Written request
Reproduce the records from the line containing "Specialty (344, 1099)" through the end of the records, inclusive, substituting "Give" for "Return" and leaving everything else unchanged.

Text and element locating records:
━━━━━━━━━━━━━━━━━━━━
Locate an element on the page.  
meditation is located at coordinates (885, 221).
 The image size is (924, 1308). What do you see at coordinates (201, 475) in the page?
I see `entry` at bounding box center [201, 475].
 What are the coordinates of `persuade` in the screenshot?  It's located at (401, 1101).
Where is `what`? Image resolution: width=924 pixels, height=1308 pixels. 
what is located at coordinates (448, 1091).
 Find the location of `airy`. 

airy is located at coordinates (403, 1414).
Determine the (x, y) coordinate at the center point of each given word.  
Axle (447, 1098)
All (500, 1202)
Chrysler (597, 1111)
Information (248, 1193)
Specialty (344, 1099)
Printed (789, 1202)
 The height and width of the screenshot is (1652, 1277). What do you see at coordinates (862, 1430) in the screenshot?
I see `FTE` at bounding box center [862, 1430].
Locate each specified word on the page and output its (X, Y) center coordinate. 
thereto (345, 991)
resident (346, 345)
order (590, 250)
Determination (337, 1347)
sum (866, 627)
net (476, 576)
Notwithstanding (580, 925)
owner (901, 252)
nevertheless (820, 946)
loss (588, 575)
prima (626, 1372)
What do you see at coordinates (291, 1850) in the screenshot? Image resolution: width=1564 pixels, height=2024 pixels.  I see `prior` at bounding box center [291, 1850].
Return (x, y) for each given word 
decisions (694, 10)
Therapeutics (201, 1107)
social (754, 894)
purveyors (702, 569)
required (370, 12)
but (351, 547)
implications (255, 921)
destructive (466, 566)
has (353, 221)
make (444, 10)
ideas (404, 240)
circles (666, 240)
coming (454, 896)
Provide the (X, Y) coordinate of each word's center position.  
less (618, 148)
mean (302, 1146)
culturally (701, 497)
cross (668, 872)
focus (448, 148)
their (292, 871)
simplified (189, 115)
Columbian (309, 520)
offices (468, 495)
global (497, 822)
━━━━━━━━━━━━━━━━━━━━
Task response
Specialty (344, 1099)
Printed (789, 1202)
 The height and width of the screenshot is (1652, 1277). What do you see at coordinates (862, 1430) in the screenshot?
I see `FTE` at bounding box center [862, 1430].
Locate each specified word on the page and output its (X, Y) center coordinate. 
thereto (345, 991)
resident (346, 345)
order (590, 250)
Determination (337, 1347)
sum (866, 627)
net (476, 576)
Notwithstanding (580, 925)
owner (901, 252)
nevertheless (820, 946)
loss (588, 575)
prima (626, 1372)
What do you see at coordinates (291, 1850) in the screenshot? Image resolution: width=1564 pixels, height=2024 pixels.  I see `prior` at bounding box center [291, 1850].
Give (x, y) for each given word 
decisions (694, 10)
Therapeutics (201, 1107)
social (754, 894)
purveyors (702, 569)
required (370, 12)
but (351, 547)
implications (255, 921)
destructive (466, 566)
has (353, 221)
make (444, 10)
ideas (404, 240)
circles (666, 240)
coming (454, 896)
Provide the (X, Y) coordinate of each word's center position.  
less (618, 148)
mean (302, 1146)
culturally (701, 497)
cross (668, 872)
focus (448, 148)
their (292, 871)
simplified (189, 115)
Columbian (309, 520)
offices (468, 495)
global (497, 822)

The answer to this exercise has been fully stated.